■ **Problem statement**: Restate, word for word and with no pictures, the stretch of lines in the data below that begins at the line with "The height and width of the screenshot is (405, 868)." and ends at the line with "Given: Toggle the sort arrows on ステータス column", inclusive.

Stored data
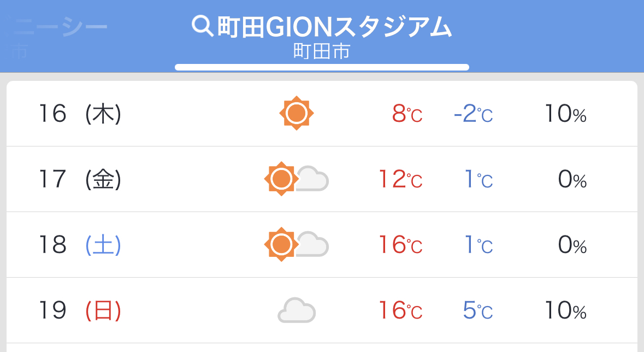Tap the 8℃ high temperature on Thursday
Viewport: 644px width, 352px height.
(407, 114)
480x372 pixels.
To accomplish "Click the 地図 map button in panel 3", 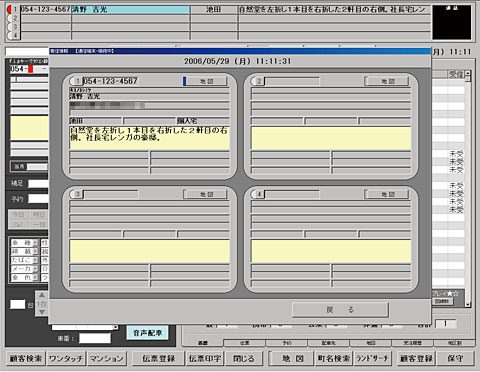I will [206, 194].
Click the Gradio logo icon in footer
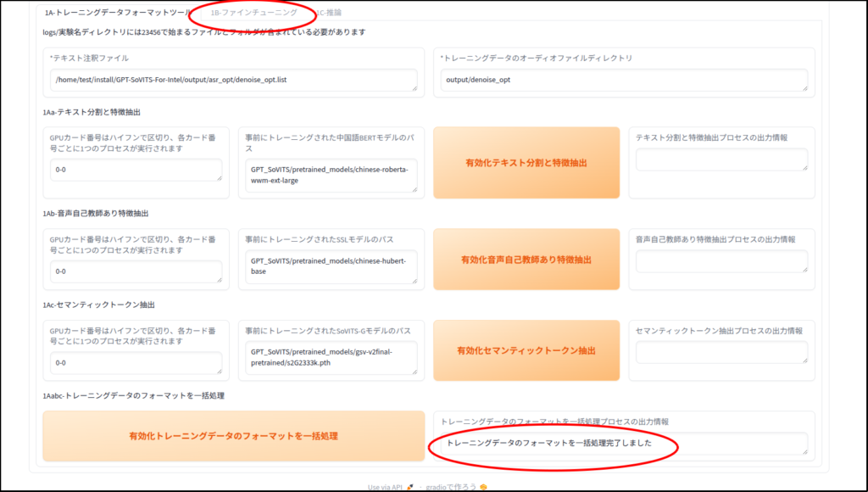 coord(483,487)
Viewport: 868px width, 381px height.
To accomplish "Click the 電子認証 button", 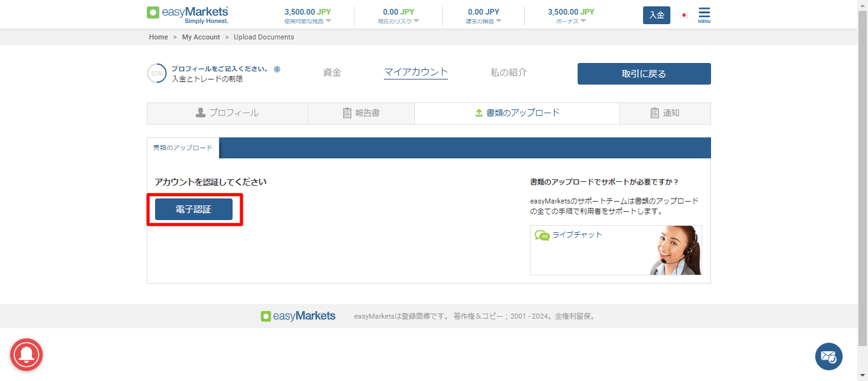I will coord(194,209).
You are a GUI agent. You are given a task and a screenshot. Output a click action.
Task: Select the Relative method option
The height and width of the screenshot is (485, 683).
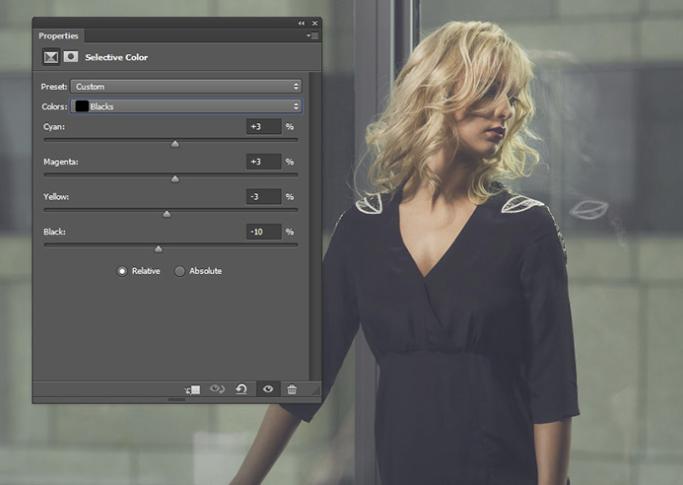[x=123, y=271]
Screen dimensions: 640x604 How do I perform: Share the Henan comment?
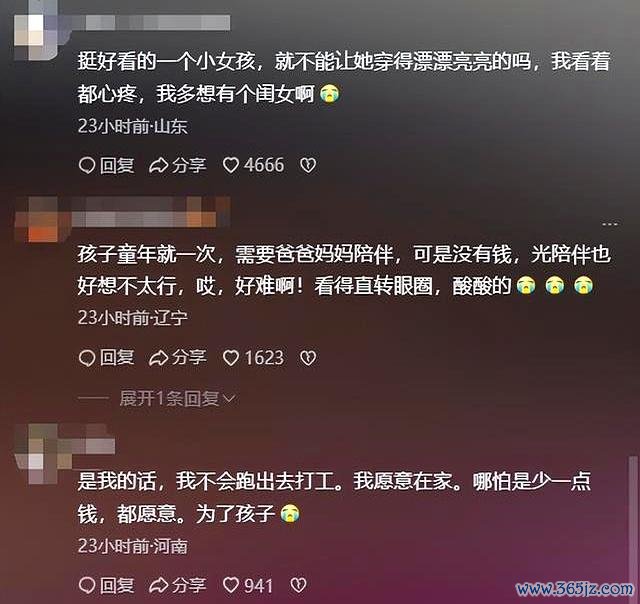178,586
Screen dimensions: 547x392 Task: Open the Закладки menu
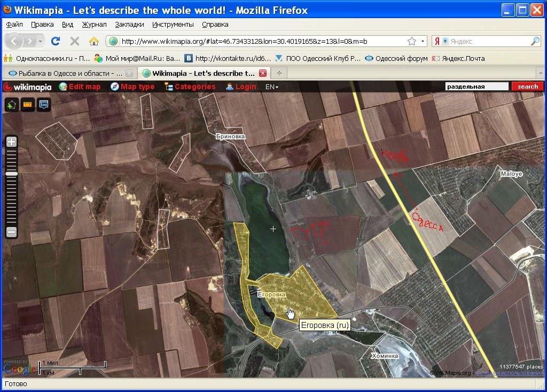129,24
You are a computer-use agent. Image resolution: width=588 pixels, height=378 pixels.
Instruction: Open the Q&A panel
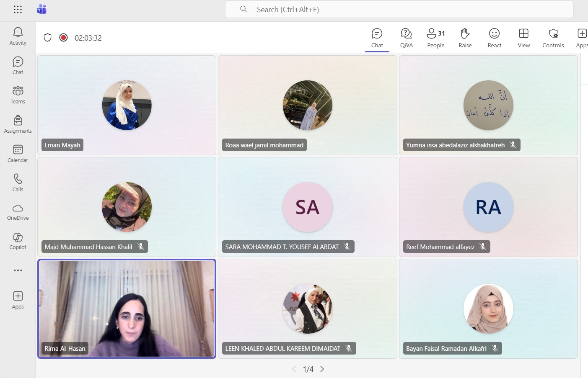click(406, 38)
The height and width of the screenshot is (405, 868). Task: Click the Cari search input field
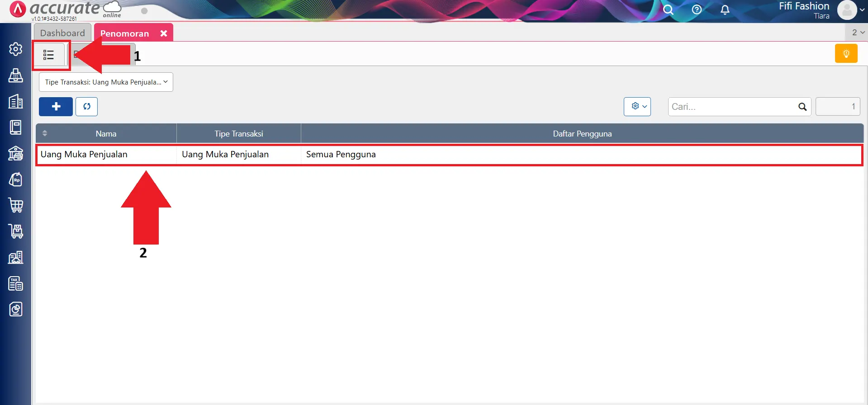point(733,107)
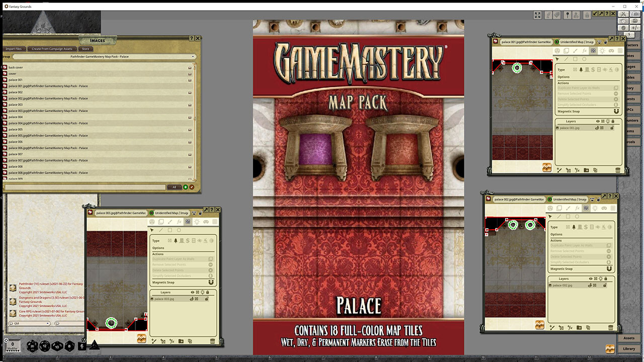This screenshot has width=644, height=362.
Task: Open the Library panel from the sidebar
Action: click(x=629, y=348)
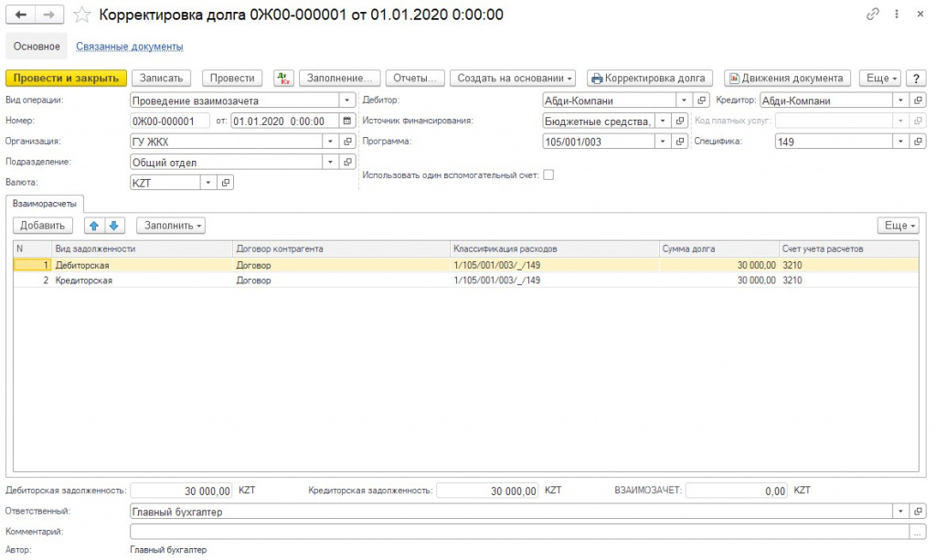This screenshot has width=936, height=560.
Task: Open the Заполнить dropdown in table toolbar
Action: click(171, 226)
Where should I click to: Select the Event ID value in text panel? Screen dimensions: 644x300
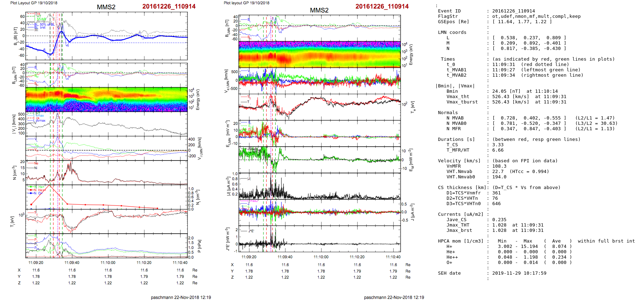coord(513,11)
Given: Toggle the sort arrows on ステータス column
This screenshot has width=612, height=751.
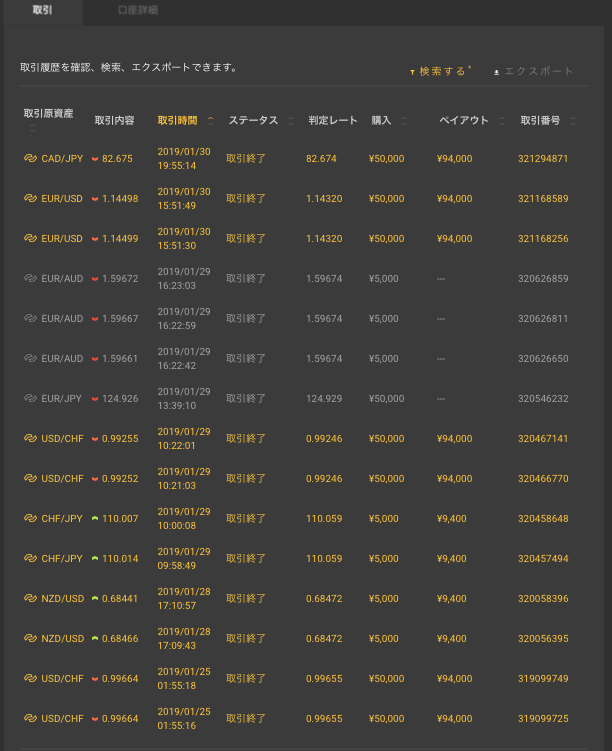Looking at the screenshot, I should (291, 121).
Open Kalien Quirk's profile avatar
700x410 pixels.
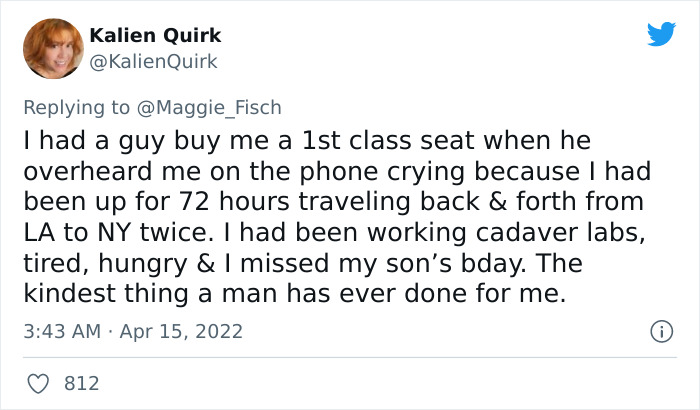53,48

■ **Response**:
The height and width of the screenshot is (405, 868). Task: Click the Cari search input field
point(733,107)
This screenshot has width=644, height=362.
Task: Open the Library panel from the sidebar
Action: click(x=629, y=348)
This screenshot has width=936, height=560.
Task: Open the Заполнить dropdown in table toolbar
Action: click(171, 226)
Where should I click to: Select the Event ID value in text panel? Screen dimensions: 644x300
coord(513,11)
Given: Toggle the sort arrows on ステータス column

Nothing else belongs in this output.